Planting the World: Joseph Banks and his Collectors.  Jordan Goodman.  2020

Planting the World: Joseph Banks and his Collectors. Jordan Goodman. 2020

Goodman, Jordan. 
Planting the World: Joseph Banks and his Collectors.  An Adventurous History of Botany.
William Collins. 
2020. 
520 Pages. 
ISBN 978-0-00-757883-2.

 

At the start of this book, Jordan Goodman states that his aim was to focus on Joseph Banks’s love of plants, and on where this love led him.  This has resulted in a book relating to Banks with an unusual starting point.  There are 22 chapters, chrono­logically ordered, divided into five parts.  Each part is prefaced by a page and a half or so of relevant information to set the context of what follows.  During his long life, Banks had many interests and projects springing from botany, resulting in several threads.  These the author interweaves very skilfully, and this format of the book is a great help in keeping the reader grounded in the narrative.
━━━━━━━━
— WHAT TO DO —
• A. According to the review of Planting the World, into how many parts are the book's chapters divided?
• B. Transcribe the part of the review of Planting the World that opens with the words containing "William Collins." and closes with "in the narrative.".
• C. Go on with the review of Planting the World from the point where it stops.

— RAW DATA —
━━━━━━━━
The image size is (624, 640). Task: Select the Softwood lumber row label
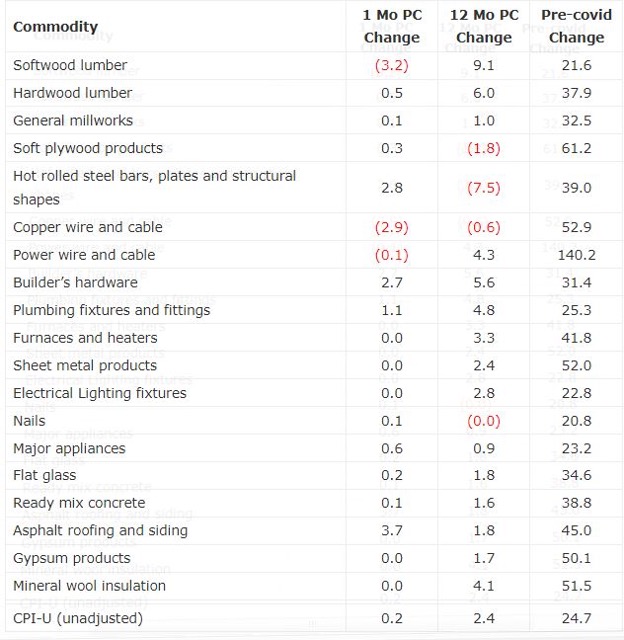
━━━━━━━━
— EXPECTED OUTPUTS —
• A. Five.

• B.
William Collins. 
2020. 
520 Pages. 
ISBN 978-0-00-757883-2.

 

At the start of this book, Jordan Goodman states that his aim was to focus on Joseph Banks’s love of plants, and on where this love led him.  This has resulted in a book relating to Banks with an unusual starting point.  There are 22 chapters, chrono­logically ordered, divided into five parts.  Each part is prefaced by a page and a half or so of relevant information to set the context of what follows.  During his long life, Banks had many interests and projects springing from botany, resulting in several threads.  These the author interweaves very skilfully, and this format of the book is a great help in keeping the reader grounded in the narrative.

• C.
At the beginning of the book there are seven maps with a key indicating the chapters to which each map relates.  The list of illustrations is divided into cate­gories: People, Things and Places.  The book does not include an image of Captain James Cook.  The final list, before embarking on the subject matter, is headed “Dramatis Personae”.  It is a very welcome addition as there are 175 names here, with short descriptions of each person.

 

Goodman makes a very interesting observation in the Prologue about his own thoughts on Banks, developed through writing this book.  Whilst the book is not a biography, there is a brief but comprehensive one in the Introduction, which is sub-titled “Joseph Banks and Kew”.  This part contains an account of the Endeavour voyage, mainly from Banks’s viewpoint, but it includes a brief biography of Captain Cook.  References to the Endeavour voyage recur throughout the book, since that event in Banks’s life was the base for much of what followed.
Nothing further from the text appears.